Before the release of Dominion, the reporting agent was perhaps the most critical type of spy in a nullsec alliance’s arsenal. These sleepers functioned as information siphons, relaying operations announcements and hostile communications to their handlers. This data was absolutely critical because of the nature and risks of the pre-Dominion sovereignty system. Since sov was held by control towers, and control towers had to be stront-timed correctly or else territory could be lost, the reporting agent was essentially the only defense against a catastrophic first strike. Without foreknowledge from an agent and coordination with a logistics team, an enemy fleet could steamroll an outpost system using a massive capital fleet and ensure that the towers there were either kited into a vulnerable hour, or hit into reinforced before they had a chance to be timed.
This system of territorial control was widely criticized (and I added to this chorus vehemently) due to the possibility of having a system of region lost to an attack outside of one’s normal timezone, while the members of an alliance were asleep or trapped at their day jobs unable to log in.

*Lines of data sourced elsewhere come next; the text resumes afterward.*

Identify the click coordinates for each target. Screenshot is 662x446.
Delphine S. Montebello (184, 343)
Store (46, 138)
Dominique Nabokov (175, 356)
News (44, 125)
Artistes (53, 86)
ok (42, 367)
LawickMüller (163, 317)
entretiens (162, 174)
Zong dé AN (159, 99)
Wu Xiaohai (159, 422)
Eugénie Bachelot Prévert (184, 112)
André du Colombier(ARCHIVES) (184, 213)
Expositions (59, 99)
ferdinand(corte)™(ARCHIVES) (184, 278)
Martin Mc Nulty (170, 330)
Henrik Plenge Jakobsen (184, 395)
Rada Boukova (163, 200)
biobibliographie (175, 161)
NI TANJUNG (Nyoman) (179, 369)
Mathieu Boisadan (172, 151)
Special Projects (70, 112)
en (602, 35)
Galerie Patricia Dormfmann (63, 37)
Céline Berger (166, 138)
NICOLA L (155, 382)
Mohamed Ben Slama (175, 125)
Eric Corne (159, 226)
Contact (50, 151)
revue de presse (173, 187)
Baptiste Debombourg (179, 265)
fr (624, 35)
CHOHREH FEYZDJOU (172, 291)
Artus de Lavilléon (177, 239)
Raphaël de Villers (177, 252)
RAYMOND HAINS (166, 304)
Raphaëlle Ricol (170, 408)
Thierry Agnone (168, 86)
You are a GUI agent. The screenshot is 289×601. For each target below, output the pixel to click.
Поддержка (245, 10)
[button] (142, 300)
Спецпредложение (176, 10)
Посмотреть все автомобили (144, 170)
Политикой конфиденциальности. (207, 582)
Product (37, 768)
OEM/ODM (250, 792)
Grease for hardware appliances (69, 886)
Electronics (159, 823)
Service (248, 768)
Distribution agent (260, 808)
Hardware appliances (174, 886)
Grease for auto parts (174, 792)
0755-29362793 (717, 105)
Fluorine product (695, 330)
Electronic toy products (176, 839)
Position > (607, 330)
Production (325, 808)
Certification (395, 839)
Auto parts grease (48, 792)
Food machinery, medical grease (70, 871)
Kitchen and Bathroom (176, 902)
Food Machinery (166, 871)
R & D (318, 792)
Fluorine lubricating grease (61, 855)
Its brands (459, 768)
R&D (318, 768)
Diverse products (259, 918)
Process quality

I doubt that anyone will truly mourn the passing of the pre-Dominion sov system, yet at the time of that patch it wasn’t obvious what kind of consequences it would have on other types of gameplay.
In the past six months, we have seen the reporting agent reduced in status to that of a useful accessory. Because the new system is based around fixed timers which only have to be set once by the alliance leadership, many of the ‘early warning’ functions of reporting agents are carried out by covert ops pilots. Any invasion is predicated by a minimum of three hours of warning time by onlining SBU’s, followed by multiple 24 and 48 hour timers on infrastructure hubs and outposts. There’s no longer any need for spies to liaise with logisticians, save for the odd mining tower or CSAA. Because of the removal of the risk of first strikes, there’s no longer any need to bother with the ‘maze of mirrors’ which characterizes the expression game.
There are still some expression games to play in the realm of counterintelligence; spyhunting remains a place of paranoia, conjecture, and attempting to outwit and uncover hostile spies. But it’s a tragic loss to see reporting intelligence minimized so, when it was once the most preeminent and complicated field of espionage gameplay in EVE. Should it somehow return, it would add much needed vibrancy to the visibly stagnating nullsec metagame.
Reporting intelligence is even less relevant in the modern era than previously; most of our spies are now providing tactical intel – helping FCs blow up enemy FCs, that sort of thing – rather than warning of invasions or grand political shifts. There’s no factor of surprise in post-Dominion warfare; any invasion that could occur by ‘surprise’ still has 3 hours of notice as SBUs online. It’s enough to make you miss pos-warfare.